• Short task
Give back, word for word, the lines below that begin with the one containing "View like count 4 on comment" and continue through the one containing "The width and".

• Dataset records
=-=-=
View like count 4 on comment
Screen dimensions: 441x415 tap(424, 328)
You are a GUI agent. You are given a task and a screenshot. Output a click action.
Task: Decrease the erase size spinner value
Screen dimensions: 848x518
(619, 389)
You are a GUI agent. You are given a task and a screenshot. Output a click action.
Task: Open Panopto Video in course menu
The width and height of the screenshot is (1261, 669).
=-=-=
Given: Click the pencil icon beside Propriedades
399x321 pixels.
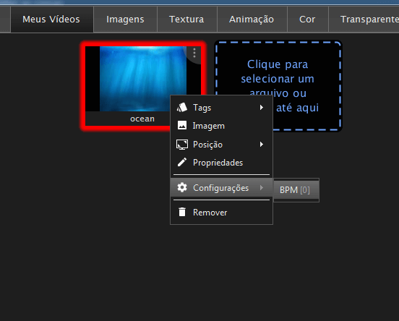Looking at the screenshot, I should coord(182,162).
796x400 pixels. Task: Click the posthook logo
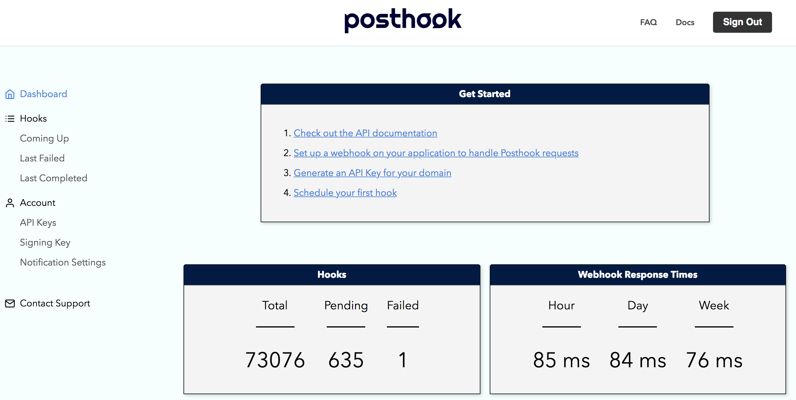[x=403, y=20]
=-=-=
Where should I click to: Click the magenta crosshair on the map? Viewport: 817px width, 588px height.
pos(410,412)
=-=-=
• Finished exercise
View like count 4 on comment
Screen dimensions: 441x415 tap(424, 328)
You are a GUI agent. You are given a task and a screenshot. Output a click action.
Task: Decrease the erase size spinner value
Screen dimensions: 848x518
(619, 389)
You are a GUI agent. You are given a task and a screenshot. Output a click action.
Task: Open Panopto Video in course menu
The width and height of the screenshot is (1261, 669).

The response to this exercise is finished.